§ **What the task asks**
Could you return the whole listing exactly?

+===+

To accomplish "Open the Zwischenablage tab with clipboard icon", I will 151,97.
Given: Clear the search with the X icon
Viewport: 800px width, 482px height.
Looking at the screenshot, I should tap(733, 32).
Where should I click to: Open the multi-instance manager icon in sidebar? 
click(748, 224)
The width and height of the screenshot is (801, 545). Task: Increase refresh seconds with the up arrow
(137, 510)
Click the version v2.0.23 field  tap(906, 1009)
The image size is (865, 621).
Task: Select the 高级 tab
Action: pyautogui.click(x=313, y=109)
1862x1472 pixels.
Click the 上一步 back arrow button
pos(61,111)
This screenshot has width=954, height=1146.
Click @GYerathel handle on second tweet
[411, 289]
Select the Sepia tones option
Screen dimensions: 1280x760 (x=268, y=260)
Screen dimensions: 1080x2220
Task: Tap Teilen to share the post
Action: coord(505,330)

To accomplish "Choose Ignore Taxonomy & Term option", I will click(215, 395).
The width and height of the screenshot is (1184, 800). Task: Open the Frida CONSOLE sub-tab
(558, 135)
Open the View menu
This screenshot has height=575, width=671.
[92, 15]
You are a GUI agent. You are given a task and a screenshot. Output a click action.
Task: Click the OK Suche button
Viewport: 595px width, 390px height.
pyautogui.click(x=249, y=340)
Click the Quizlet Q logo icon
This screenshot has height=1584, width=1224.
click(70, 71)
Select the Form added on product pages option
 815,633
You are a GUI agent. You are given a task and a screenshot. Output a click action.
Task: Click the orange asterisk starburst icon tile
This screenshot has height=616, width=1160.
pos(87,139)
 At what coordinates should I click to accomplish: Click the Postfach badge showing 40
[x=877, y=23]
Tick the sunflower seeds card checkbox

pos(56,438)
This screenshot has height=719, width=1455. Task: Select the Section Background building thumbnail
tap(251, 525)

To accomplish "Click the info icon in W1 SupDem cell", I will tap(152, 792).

+===+

§ **Finished exercise**
To accomplish "Open the Zwischenablage tab with clipboard icon", I will 151,97.
Given: Clear the search with the X icon
Viewport: 800px width, 482px height.
Looking at the screenshot, I should tap(733, 32).
Where should I click to: Open the multi-instance manager icon in sidebar? 
click(748, 224)
The width and height of the screenshot is (801, 545). Task: Increase refresh seconds with the up arrow
(137, 510)
Click the version v2.0.23 field  tap(906, 1009)
The image size is (865, 621).
Task: Select the 高级 tab
Action: pyautogui.click(x=313, y=109)
1862x1472 pixels.
Click the 上一步 back arrow button
pos(61,111)
This screenshot has width=954, height=1146.
Click @GYerathel handle on second tweet
[411, 289]
Select the Sepia tones option
Screen dimensions: 1280x760 (x=268, y=260)
Screen dimensions: 1080x2220
Task: Tap Teilen to share the post
Action: coord(505,330)

To accomplish "Choose Ignore Taxonomy & Term option", I will click(215, 395).
The width and height of the screenshot is (1184, 800). Task: Open the Frida CONSOLE sub-tab
(558, 135)
Open the View menu
This screenshot has height=575, width=671.
[92, 15]
You are a GUI agent. You are given a task and a screenshot. Output a click action.
Task: Click the OK Suche button
Viewport: 595px width, 390px height.
pyautogui.click(x=249, y=340)
Click the Quizlet Q logo icon
This screenshot has height=1584, width=1224.
click(70, 71)
Select the Form added on product pages option
 815,633
You are a GUI agent. You are given a task and a screenshot. Output a click action.
Task: Click the orange asterisk starburst icon tile
This screenshot has height=616, width=1160.
pos(87,139)
 At what coordinates should I click to accomplish: Click the Postfach badge showing 40
[x=877, y=23]
Tick the sunflower seeds card checkbox

pos(56,438)
This screenshot has height=719, width=1455. Task: Select the Section Background building thumbnail
tap(251, 525)

To accomplish "Click the info icon in W1 SupDem cell", I will tap(152, 792).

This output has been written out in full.